### Input
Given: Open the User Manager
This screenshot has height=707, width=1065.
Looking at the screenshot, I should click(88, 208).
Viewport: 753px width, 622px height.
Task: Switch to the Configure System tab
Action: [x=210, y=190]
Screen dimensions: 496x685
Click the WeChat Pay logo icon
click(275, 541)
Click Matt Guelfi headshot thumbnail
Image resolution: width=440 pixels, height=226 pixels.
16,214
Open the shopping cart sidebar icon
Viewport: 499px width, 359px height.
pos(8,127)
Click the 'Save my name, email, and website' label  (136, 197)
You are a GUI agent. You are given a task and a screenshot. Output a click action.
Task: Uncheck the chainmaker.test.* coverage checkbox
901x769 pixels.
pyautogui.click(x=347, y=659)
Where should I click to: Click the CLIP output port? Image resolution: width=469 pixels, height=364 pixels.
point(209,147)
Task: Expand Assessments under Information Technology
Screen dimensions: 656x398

### Description of the task
Please change every "Screen dimensions" in the items above to "Display size" and give all the lines again with nothing else altered.

### Solution to this task
Given: Open the User Manager
This screenshot has height=707, width=1065.
Looking at the screenshot, I should click(88, 208).
Viewport: 753px width, 622px height.
Task: Switch to the Configure System tab
Action: [x=210, y=190]
Display size: 496x685
Click the WeChat Pay logo icon
click(275, 541)
Click Matt Guelfi headshot thumbnail
Image resolution: width=440 pixels, height=226 pixels.
16,214
Open the shopping cart sidebar icon
Viewport: 499px width, 359px height.
pos(8,127)
Click the 'Save my name, email, and website' label  (136, 197)
You are a GUI agent. You are given a task and a screenshot. Output a click action.
Task: Uncheck the chainmaker.test.* coverage checkbox
901x769 pixels.
pyautogui.click(x=347, y=659)
Where should I click to: Click the CLIP output port? Image resolution: width=469 pixels, height=364 pixels.
point(209,147)
Task: Expand Assessments under Information Technology
Display size: 656x398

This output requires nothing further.